What is genius? Is it an innate talent a person is born with, a great skill that develops through life or a combination of the two?
Is true genius always accompanied by a driving obsession, a willingness to sacrifice everything in pursuit of perfection? A list of brilliant historical luminaries would not contain many couch potatoes, that’s for sure.
(Unless, of course, you count Sir Isaac Newton who was dozing under a tree in his orchard when the apple hit him on the head.)
A couple of years ago I thought I was a genius after getting an A* in my Spanish GCSE. All those dark wintry nights of traipsing over the valleys to Holmfirth Adult Education Centre had finally paid off.
For a week or so I was walking on air, marvelling at my own towering intellect. I started an online application to join Mensa and even splashed out on the Times crossword. What a waste of 90p that was, I couldn’t get a single answer. Then reality dawned as I admitted what I had suspected all along – that exams nowadays are nowhere near as hard as they used to be.
Last weekend I went to see the works of perhaps the greatest genius that ever lived: Leonardo da Vinci. The exhibition was on at the National Gallery and tickets were like gold dust.
Three of us got the £16 tickets for the “once-in-a-lifetime” experience and shortly afterwards prices on the black market soared. Tickets were fetching £400 on eBay.
This raised an interesting moral dilemma and at a meal with friends in Longwood the week before, the question came up after a few bottles of wine: “Would you sell your ticket for £400 on eBay?” The two of us present with tickets abstained and, this being Yorkshire, five out of the other six said they definitely would.
Well, we didn’t and smugly set off for the National Gallery last Saturday. The exhibition only covered Leonardo’s period in Milan from 1482 to 1499. Presumably this was because our old – and judging by the current Euro discussions, current – sparring partners the French would not lend us the Mona Lisa.
Although the London exhibition focused on his art, Leonardo was originally taken into Milan as a musician. He was accomplished on the lyre; he could play any stringed instrument on first sight and composed music spontaneously.

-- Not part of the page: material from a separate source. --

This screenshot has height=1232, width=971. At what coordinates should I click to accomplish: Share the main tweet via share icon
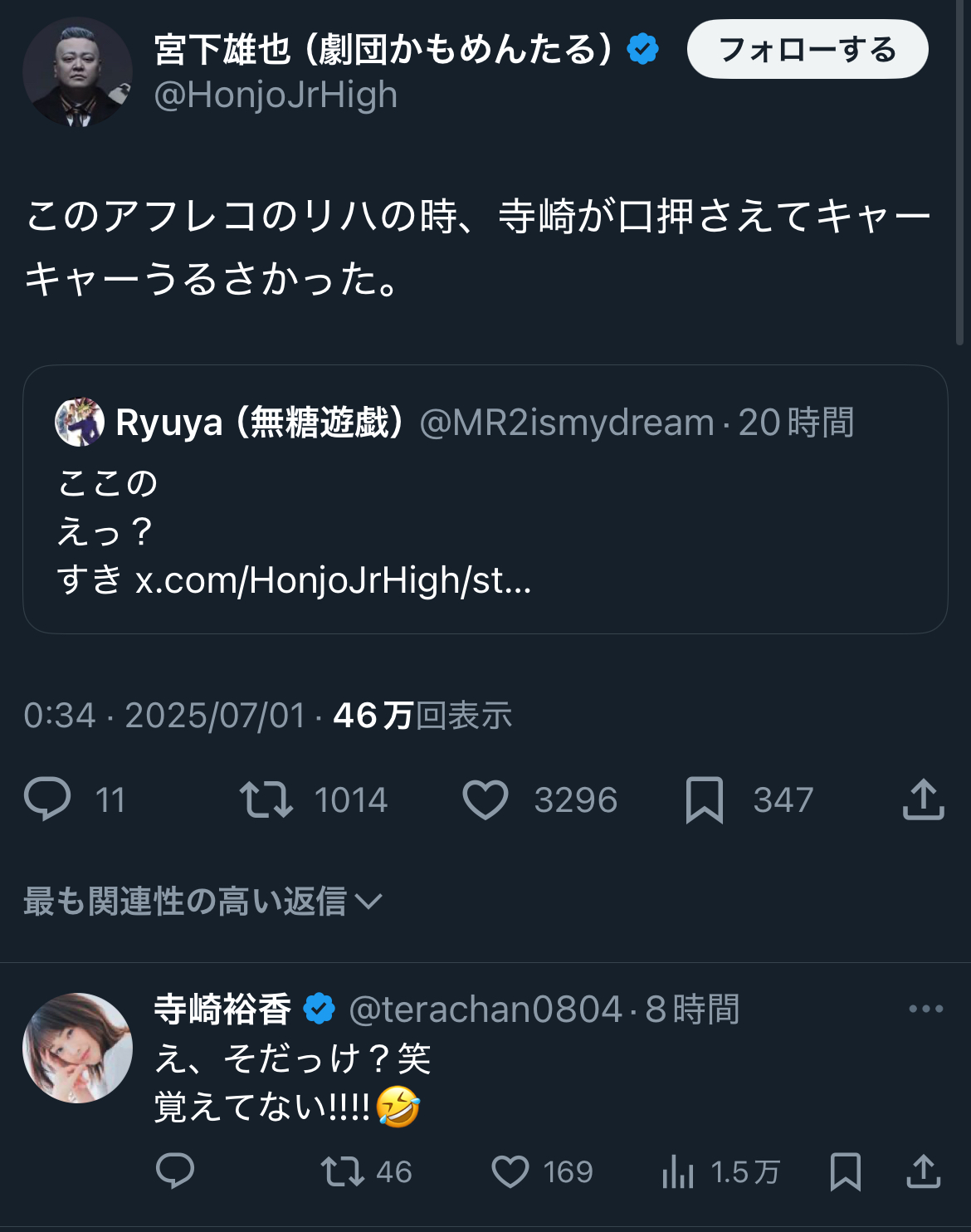924,799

His brilliant mind ranged unfettered over numerous disciplines: art, music, architecture, the sciences, mathematics, engineering, anatomy and cartography, to name but a few. He was also a writer and inventor.
He drew concepts for the helicopter, tank, calculator, solar power and even developed a theory of plate tectonics.

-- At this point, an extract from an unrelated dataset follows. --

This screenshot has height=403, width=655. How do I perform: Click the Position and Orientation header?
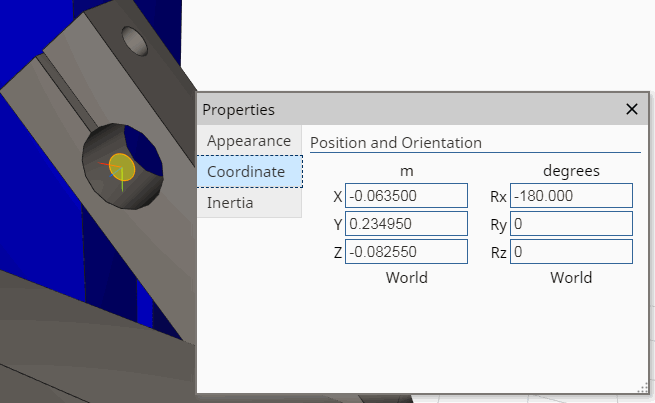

The mind boggles at how Leonardo found time for all of this. Clearly he didn’t spend much time sitting around painting his toenails. According to his friends, the Renaissance man was driven by his “unquenchable curiosity and feverishly inventive imagination.”
He was also a perfectionist and easily distracted. At times he would paint from morn till night for three or four days at a stretch, forgetting to eat or drink. Then he would contemplate the canvas for long periods, returning occasionally to make a single brush stroke. How many paintings do you think he made in his lifetime – 100, maybe 200? Amazingly, he only ever made 20 and most of these were incomplete.
Wandering round the exhibition marvelling at Leonardo’s unparalleled drawings and paintings and the way he captured emotion or painted the subtlety of soft light falling on to a face or hand, the man seems unreachable on a higher plane; a god.
But then you read the notes alongside. He was a terrible procrastinator, he hardly even finished anything , he was left handed and wrote backwards from right to left, he was useless at freelancing, he experimented disastrously with eggs and other unsuitable substances which destroyed some of his work – most notably the iconic Last Supper – and suddenly the centuries and aura fade away and he becomes human again.
I think I would have liked Leonardo. He was handsome and generous, a humanist and vegetarian, he bought caged birds to release them. Above all, whatever he did – even when he made mistakes – he did it with passion and continued unfailingly throughout his life to pursue perfection.
I left the exhibition feeling inspired. I might have a crack at art classes this winter after all.